Por isso mesmo, sempre que se pede aos partidários das quinas para conduzir o jogo... «xiiii patrão»... Confesso que não raras vezes adormeço, quando vejo alguns dos jogos. Aliás, tive oportunidade de ver o jogo em Leiria, com a Estónia (ou seria a Letónia?) e, só por vergonha não cabeceei um ou dois ombros ali mesmo... Mas também, seja reposta a verdade das coisas, pois se era para dormir tinha ficado em casa, porque obrigado ali não fui.

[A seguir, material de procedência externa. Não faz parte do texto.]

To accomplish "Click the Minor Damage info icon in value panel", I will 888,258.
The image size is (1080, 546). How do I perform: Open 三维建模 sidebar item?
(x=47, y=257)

Assim, temos uma equipa de qualidade inferior (apesar do valor técnico e comercial de cada jogador, dizem as calendas gregas que para equipa não basta ter um conjunto de pessoas, há que lhe ajuntar massa consistente), com um tipo de jogo pobre, embora com o intenso brilho que só uma constelação pode providenciar.
Acresce a preocupante falta de alternativas. Em 2004, jogamos 3 vezes com a Grécia e só conseguimos empatar o primeiro, em Portugal, jogando eles durante grande parte do tempo com 10. Nos restantes, o desfecho é conhecido... Há que admirar a persistencia táctica, a irreverência, o não prescindir de valores ancestrais nem ceder a pressões originadas na mais profunda ignorância. Repito, eles é que lá sabem do seu ofício, como vós sabereis do vosso...

Em suma, face ao que está, nem sequer podemos falar em desilusão porque a quem mais não sabe, a mais não é acometido. O raciocínio argumentativo é semelhante a este: nós, cá na terra, jogamos andebol de muito má qualidade, mas como as mazelas e os ténis são por nossa conta, as 13 ou 14 pessoas que lá vão também não protestam connosco; preferem protestar com os gajos vestidos de preto (pois os não vão ver mais nenhuma vez durante largos tempos), despejando todas as frustações que se acumulam durante a vida no trabalho, com os filhos, com os futebóis e o homem das farturas.
Com aquele tipo de atitude característico dos raçudos da bola vai-se a nenhures, e quando tudo somado - jornalistas + cheiro a cavalo - o resultado é ainda menos honroso. Por vezes, até dá pena ver pessoas naqueles preparos... Com a mesma destreza com se lá vai, com que se liga a televisão, também é possível ir a outro lado ou mudar de canal. O desporto agradece. O Liechtenstein também. Bravos demais para amadores... ou não?
Eu, da minha parte, sempre tive simpatia pelos Davids quando encaram com os Golias deste mundo, que só por serem grandes têm a mania que têm o rei na barriga. E depois... lixam-se!